Available records START
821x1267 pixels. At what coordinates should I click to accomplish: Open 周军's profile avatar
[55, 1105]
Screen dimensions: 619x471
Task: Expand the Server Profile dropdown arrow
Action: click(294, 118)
Available records END
— Exercise —
Keeping each word as it stands, transcribe every entry.

— Answer space —
821x1267 pixels. At what coordinates should I click to accomplish: Open 周军's profile avatar
[55, 1105]
Screen dimensions: 619x471
Task: Expand the Server Profile dropdown arrow
Action: click(294, 118)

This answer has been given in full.